---- TRECHO DO TEXTO
Digimon é uma série que possui diversos – e ricos – aspectos. Ela não é baseada em nenhuma história anterior, por exemplo, um mangá. Tudo começou em 1997, quando foi lançado “Digital Monster”, um joguinho eletrônico parecido com o famoso “Tamagotchi”, ou bichinho virtual, como era mais conhecido no Brasil. A diferença era que, em Digital Monster, você cuidava de um monstrinho para batalhas, diferentemente do Tamagotchi, no qual você cuidava do seu monstrinho para ele não morrer de fome ou de sujeira.
Em 1998, outros jogos de Digimon foram sendo lançados, sendo o primeiro em 1998, e a franquia se expandiu: Digimon teve diversos títulos para diversas plataformas, ao longo dos anos, como jogos RPG e de luta.
No mesmo ano foram lançados card games e um mangá one-shot (história única, em tradução livre) chamado “C’mon Digimon”, que originou outro mangá, chamado Digimon Adventure V-Tamer 01, que foi lançado em novembro 1998 e finalizado em agosto de 2003, totalizando 58 capítulos.
--------
- [LISTA DE TAREFAS]:
1/ Responda, com base no texto sobre Digimon:
(a) Em que ano foi lançado "Digital Monster"?
(b) Com qual jogo eletrônico famoso o "Digital Monster" era parecido?
(c) Quantos capítulos teve Digimon Adventure V-Tamer 01?
2/ Reescreva o trecho do texto sobre Digimon que começa em "No mesmo ano" e termina em "totalizando 58 capítulos.", trocando "card games" por "jogos de cartas".
Não é preciso consultar as entradas.
---- MATERIAL FORNECIDO
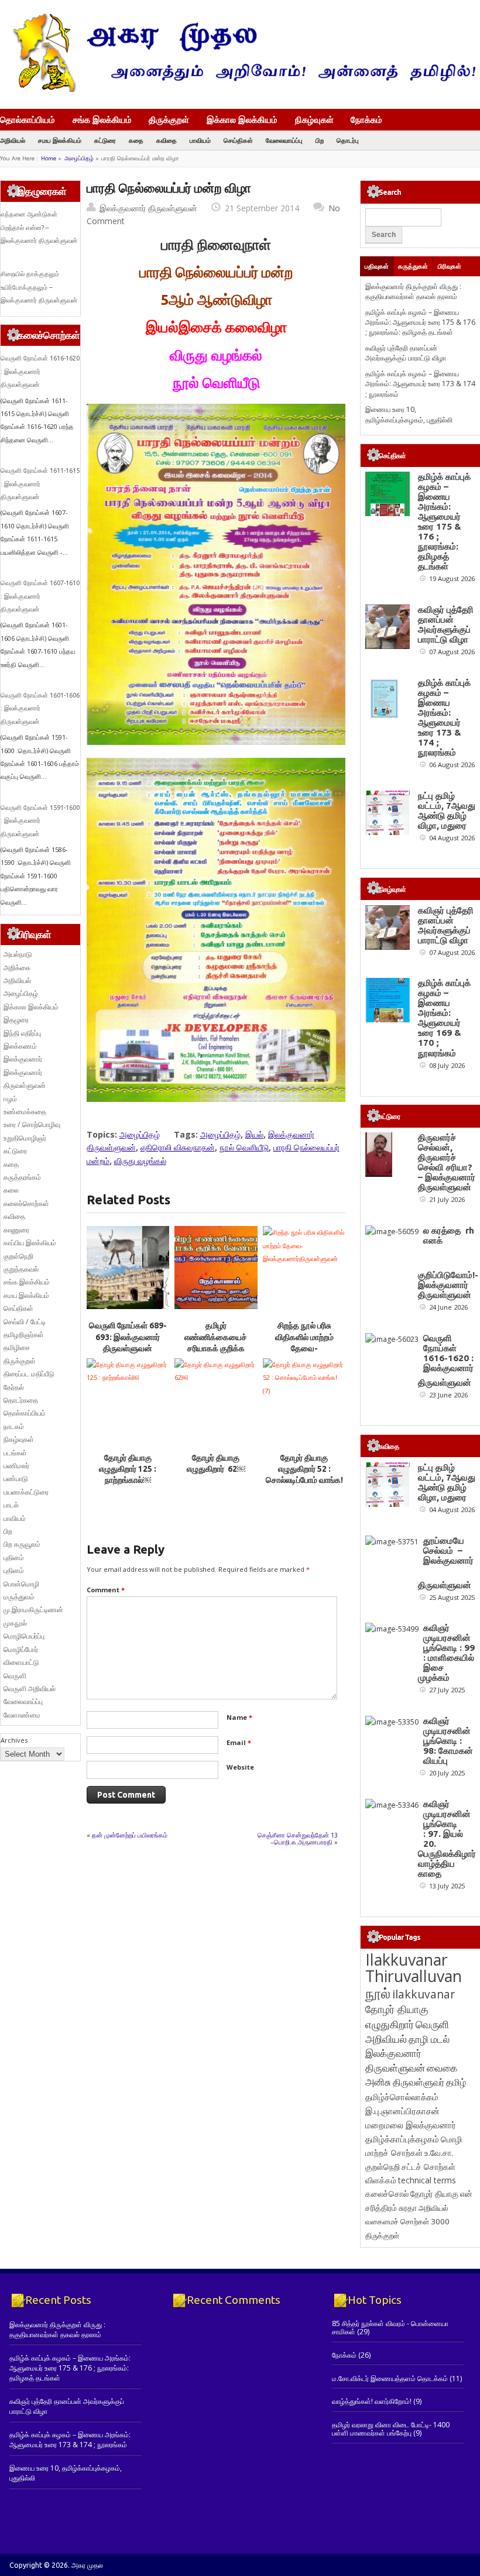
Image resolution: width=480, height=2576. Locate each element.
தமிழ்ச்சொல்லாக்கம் (401, 2097)
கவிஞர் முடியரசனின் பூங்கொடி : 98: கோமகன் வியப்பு (448, 1741)
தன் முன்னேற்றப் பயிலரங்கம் (129, 1834)
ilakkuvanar (423, 1994)
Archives (14, 1740)
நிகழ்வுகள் (314, 119)
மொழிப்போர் (21, 1649)
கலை (11, 1190)
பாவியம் (200, 140)
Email (239, 1742)
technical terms (427, 2180)
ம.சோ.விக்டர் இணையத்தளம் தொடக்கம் (390, 2378)
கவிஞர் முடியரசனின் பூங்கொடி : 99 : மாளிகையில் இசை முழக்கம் (446, 1652)
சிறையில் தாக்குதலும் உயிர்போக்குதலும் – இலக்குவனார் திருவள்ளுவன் (39, 287)
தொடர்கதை (21, 1400)
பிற (320, 140)
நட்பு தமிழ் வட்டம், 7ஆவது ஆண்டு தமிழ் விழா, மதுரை (446, 810)
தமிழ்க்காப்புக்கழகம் (402, 2139)
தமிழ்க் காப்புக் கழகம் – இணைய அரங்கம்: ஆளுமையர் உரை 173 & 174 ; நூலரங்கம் (420, 384)
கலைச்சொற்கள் (26, 1203)
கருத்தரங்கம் (22, 1177)
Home (48, 158)
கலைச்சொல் (387, 2193)
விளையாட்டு (21, 1662)
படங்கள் (15, 1453)
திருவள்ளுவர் (418, 2082)
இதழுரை (16, 1020)
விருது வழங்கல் (140, 1160)
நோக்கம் (366, 121)
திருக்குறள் (169, 119)
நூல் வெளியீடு (244, 1147)
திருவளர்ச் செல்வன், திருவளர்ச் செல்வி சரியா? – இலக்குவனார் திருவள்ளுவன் (446, 1162)
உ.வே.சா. (438, 2152)
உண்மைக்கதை (25, 1112)
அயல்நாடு (18, 954)
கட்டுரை (105, 140)
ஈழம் (10, 1099)
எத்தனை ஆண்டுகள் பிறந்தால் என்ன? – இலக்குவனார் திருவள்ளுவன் (39, 227)
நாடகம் (14, 1426)
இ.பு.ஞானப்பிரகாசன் (402, 2111)
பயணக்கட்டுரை (26, 1492)
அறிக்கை (17, 968)
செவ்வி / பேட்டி (25, 1322)
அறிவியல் (12, 140)
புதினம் (14, 1557)
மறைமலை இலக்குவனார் (410, 2125)
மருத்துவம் (19, 1597)
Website (240, 1767)
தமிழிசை (17, 1347)
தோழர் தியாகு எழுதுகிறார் (396, 2016)
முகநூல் (15, 1623)
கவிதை (166, 140)
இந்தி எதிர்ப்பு (22, 1033)
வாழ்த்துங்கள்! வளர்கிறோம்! (372, 2401)
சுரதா (408, 2208)
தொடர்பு (348, 140)
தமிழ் (456, 2082)
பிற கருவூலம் (22, 1544)
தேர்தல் (14, 1387)
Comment (106, 1589)
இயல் (254, 1134)
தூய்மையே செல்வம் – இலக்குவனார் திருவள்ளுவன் (446, 1563)
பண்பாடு (16, 1478)
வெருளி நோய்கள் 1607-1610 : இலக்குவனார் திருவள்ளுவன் (40, 596)
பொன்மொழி (21, 1584)
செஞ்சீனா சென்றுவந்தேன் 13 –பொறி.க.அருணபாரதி (298, 1838)
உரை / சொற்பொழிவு (32, 1124)
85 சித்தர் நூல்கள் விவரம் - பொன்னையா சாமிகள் (390, 2328)
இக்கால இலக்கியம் (242, 119)
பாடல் (11, 1505)
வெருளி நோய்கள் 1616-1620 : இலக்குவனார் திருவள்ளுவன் (40, 371)
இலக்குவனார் (23, 1059)
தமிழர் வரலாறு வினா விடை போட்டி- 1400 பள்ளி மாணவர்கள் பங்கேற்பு (391, 2429)
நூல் (377, 1993)
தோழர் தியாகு (434, 2193)
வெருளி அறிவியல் (30, 1689)
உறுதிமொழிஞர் (25, 1138)
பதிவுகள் (377, 266)
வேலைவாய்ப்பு (284, 140)
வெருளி (15, 1676)
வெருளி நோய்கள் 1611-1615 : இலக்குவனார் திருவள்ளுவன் (40, 483)
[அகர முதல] (240, 89)
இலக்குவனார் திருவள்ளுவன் (148, 208)
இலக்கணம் (20, 1046)
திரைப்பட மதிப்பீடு (29, 1374)
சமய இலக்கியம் (59, 140)
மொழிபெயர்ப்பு (24, 1636)
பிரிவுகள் (449, 266)
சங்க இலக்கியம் (102, 119)
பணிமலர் (16, 1466)
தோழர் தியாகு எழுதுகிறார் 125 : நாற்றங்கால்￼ (127, 1469)
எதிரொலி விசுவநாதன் (177, 1147)
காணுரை (16, 1230)
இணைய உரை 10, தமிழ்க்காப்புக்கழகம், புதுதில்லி (408, 414)
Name (239, 1717)
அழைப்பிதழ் (79, 158)
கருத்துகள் (413, 266)
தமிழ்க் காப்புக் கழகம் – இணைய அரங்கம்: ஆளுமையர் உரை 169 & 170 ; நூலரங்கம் (444, 1017)
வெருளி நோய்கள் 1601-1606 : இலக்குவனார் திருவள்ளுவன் (40, 708)
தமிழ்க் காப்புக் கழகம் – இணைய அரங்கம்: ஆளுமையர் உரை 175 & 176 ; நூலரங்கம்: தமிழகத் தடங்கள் (420, 322)
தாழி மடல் (429, 2039)
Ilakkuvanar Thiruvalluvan (413, 1968)
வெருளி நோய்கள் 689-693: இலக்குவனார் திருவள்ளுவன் (128, 1337)
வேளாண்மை (22, 1715)
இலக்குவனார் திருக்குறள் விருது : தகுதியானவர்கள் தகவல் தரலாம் (413, 291)
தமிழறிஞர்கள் (24, 1334)
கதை (136, 140)
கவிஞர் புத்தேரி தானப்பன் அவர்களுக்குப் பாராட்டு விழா (405, 353)
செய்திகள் (238, 140)
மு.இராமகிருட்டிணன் (33, 1610)
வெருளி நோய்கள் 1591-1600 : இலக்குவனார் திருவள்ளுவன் (40, 820)
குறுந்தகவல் (21, 1269)
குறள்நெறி (18, 1256)
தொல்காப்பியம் (27, 119)
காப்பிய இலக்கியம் (30, 1243)
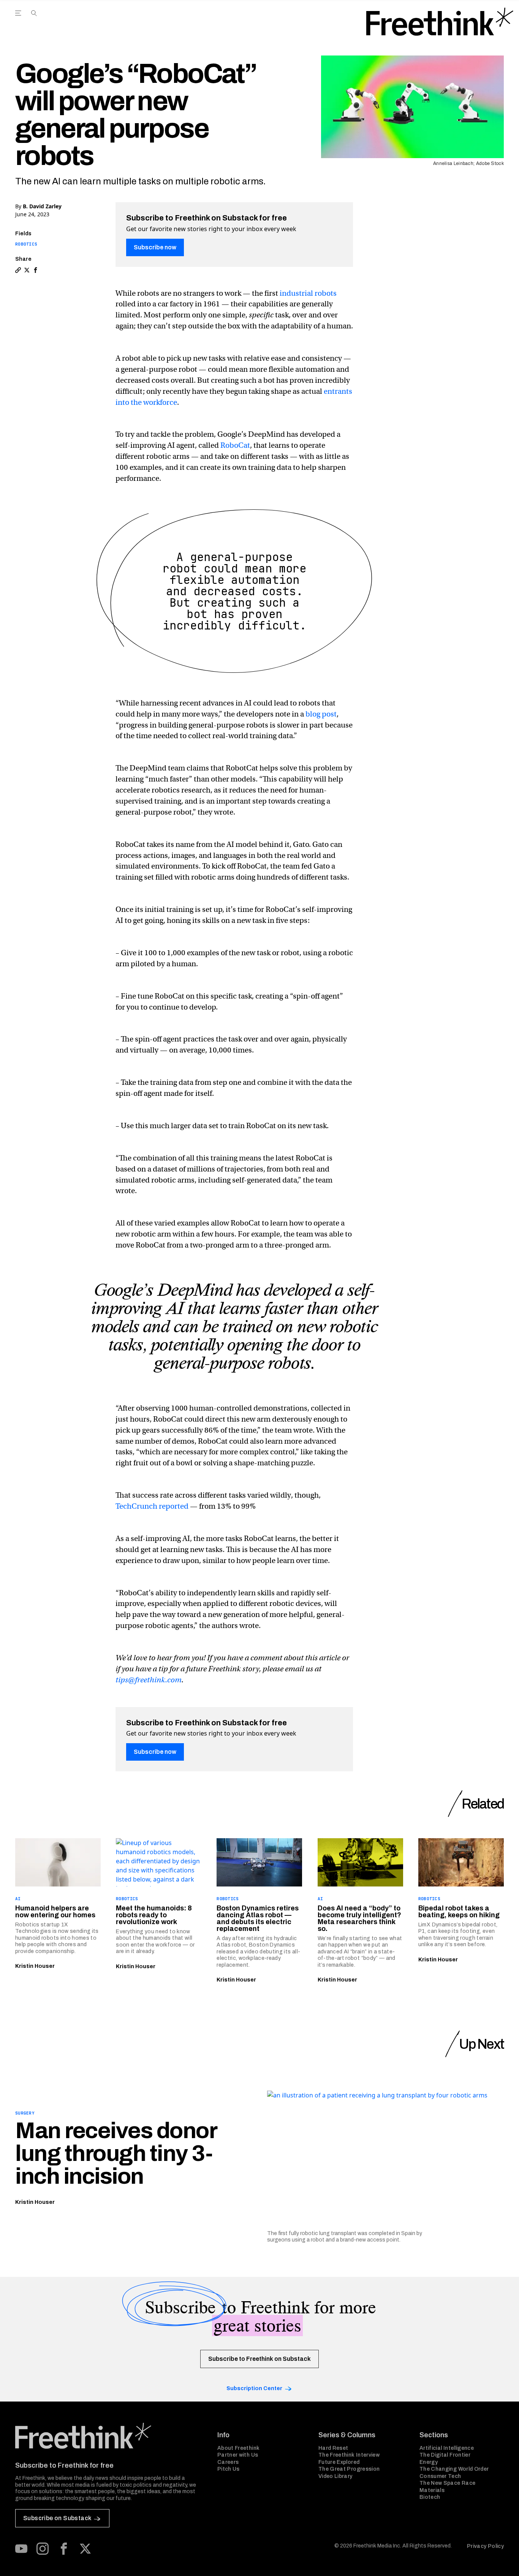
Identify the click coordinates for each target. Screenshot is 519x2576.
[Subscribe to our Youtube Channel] (21, 2549)
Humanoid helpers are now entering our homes (55, 1911)
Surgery (25, 2113)
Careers (228, 2462)
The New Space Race (447, 2483)
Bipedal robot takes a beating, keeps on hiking (459, 1911)
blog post (321, 714)
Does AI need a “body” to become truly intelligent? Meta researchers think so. (359, 1918)
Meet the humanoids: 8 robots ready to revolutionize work (154, 1915)
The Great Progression (349, 2469)
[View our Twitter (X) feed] (85, 2549)
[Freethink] (439, 22)
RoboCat (235, 445)
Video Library (335, 2476)
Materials (432, 2490)
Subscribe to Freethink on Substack (259, 2359)
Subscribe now (155, 247)
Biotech (429, 2497)
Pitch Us (228, 2469)
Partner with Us (237, 2455)
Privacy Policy (485, 2546)
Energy (428, 2462)
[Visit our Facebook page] (64, 2549)
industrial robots (308, 293)
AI (18, 1898)
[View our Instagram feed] (42, 2549)
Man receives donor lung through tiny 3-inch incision (116, 2153)
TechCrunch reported (152, 1506)
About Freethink (238, 2448)
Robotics (26, 244)
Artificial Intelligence (446, 2448)
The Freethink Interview (349, 2455)
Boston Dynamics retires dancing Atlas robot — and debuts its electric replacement (258, 1918)
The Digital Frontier (444, 2455)
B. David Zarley (42, 206)
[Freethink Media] (108, 2436)
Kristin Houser (35, 1966)
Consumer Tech (440, 2476)
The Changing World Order (454, 2469)
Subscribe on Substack (57, 2518)
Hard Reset (333, 2448)
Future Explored (338, 2462)
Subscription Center (254, 2388)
--------
- [AS RESPOSTAS]:
1/
(a) Em 1997.
(b) Com o "Tamagotchi".
(c) 58 capítulos.

2/
No mesmo ano foram lançados jogos de cartas e um mangá one-shot (história única, em tradução livre) chamado “C’mon Digimon”, que originou outro mangá, chamado Digimon Adventure V-Tamer 01, que foi lançado em novembro 1998 e finalizado em agosto de 2003, totalizando 58 capítulos.